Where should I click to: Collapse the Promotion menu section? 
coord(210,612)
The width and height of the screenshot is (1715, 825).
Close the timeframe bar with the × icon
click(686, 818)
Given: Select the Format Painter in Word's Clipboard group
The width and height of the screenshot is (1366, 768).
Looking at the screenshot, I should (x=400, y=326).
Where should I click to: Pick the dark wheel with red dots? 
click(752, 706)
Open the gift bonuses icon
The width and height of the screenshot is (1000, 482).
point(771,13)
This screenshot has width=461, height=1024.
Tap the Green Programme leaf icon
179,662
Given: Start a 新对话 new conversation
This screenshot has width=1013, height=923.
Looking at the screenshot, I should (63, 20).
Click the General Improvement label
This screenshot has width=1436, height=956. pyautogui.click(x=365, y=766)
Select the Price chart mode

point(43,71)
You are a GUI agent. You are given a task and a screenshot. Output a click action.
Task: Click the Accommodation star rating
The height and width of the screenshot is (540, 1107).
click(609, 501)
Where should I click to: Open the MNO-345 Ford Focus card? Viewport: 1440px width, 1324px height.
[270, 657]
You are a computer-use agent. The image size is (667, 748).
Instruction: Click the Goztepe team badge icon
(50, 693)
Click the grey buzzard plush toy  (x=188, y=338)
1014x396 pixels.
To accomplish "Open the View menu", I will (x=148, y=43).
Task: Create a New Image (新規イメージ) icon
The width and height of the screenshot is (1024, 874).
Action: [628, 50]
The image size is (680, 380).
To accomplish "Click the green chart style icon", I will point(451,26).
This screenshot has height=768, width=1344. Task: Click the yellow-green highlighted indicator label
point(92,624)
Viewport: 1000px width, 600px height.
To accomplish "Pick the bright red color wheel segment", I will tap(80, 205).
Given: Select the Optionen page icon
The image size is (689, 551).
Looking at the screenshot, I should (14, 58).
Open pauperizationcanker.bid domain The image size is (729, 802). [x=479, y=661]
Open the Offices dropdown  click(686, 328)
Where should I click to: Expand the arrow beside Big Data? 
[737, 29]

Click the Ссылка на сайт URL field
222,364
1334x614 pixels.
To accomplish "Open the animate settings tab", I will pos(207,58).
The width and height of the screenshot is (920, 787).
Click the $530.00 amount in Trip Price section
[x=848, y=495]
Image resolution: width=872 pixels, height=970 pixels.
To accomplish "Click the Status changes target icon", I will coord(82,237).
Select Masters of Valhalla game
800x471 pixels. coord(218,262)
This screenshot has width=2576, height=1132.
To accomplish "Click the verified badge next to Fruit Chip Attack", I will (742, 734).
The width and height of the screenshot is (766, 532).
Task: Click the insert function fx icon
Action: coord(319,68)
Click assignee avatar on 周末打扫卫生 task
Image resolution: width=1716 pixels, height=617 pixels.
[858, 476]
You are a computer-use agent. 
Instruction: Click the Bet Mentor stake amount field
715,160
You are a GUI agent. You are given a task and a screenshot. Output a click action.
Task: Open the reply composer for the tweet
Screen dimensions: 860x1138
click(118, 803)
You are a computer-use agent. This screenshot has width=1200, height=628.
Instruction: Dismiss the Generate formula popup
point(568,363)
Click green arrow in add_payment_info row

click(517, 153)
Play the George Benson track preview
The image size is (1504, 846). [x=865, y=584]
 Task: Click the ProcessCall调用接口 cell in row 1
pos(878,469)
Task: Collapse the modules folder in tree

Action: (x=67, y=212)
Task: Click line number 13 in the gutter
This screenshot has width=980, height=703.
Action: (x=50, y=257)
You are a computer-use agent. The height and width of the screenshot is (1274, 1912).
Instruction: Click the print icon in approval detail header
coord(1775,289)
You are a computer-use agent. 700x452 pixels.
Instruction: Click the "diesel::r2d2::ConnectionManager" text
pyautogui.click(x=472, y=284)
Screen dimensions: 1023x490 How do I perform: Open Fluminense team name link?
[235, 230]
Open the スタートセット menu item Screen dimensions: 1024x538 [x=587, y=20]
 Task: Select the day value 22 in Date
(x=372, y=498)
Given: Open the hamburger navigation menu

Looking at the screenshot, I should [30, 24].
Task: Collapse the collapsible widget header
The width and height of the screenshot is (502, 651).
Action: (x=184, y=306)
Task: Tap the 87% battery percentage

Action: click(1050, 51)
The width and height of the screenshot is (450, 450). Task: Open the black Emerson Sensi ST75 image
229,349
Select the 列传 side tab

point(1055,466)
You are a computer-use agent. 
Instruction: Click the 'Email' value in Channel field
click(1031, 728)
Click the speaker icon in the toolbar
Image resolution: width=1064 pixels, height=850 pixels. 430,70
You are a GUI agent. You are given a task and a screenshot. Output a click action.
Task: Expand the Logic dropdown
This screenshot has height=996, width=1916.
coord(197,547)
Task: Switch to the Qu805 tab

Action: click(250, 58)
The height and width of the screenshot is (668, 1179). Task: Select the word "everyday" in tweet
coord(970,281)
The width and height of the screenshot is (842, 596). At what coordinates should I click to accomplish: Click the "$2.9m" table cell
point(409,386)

Work instruction: The lines above from the one containing "1334x614 pixels." through the one containing "Task: Click line number 13 in the gutter" are to be set down exactly, and no others.

Exercise answer:
1334x614 pixels.
To accomplish "Open the animate settings tab", I will pos(207,58).
The width and height of the screenshot is (920, 787).
Click the $530.00 amount in Trip Price section
[x=848, y=495]
Image resolution: width=872 pixels, height=970 pixels.
To accomplish "Click the Status changes target icon", I will coord(82,237).
Select Masters of Valhalla game
800x471 pixels. coord(218,262)
This screenshot has width=2576, height=1132.
To accomplish "Click the verified badge next to Fruit Chip Attack", I will (742, 734).
The width and height of the screenshot is (766, 532).
Task: Click the insert function fx icon
Action: coord(319,68)
Click assignee avatar on 周末打扫卫生 task
Image resolution: width=1716 pixels, height=617 pixels.
[858, 476]
You are a computer-use agent. 
Instruction: Click the Bet Mentor stake amount field
715,160
You are a GUI agent. You are given a task and a screenshot. Output a click action.
Task: Open the reply composer for the tweet
Screen dimensions: 860x1138
click(118, 803)
You are a computer-use agent. This screenshot has width=1200, height=628.
Instruction: Dismiss the Generate formula popup
point(568,363)
Click green arrow in add_payment_info row

click(517, 153)
Play the George Benson track preview
The image size is (1504, 846). [x=865, y=584]
 Task: Click the ProcessCall调用接口 cell in row 1
pos(878,469)
Task: Collapse the modules folder in tree

Action: (x=67, y=212)
Task: Click line number 13 in the gutter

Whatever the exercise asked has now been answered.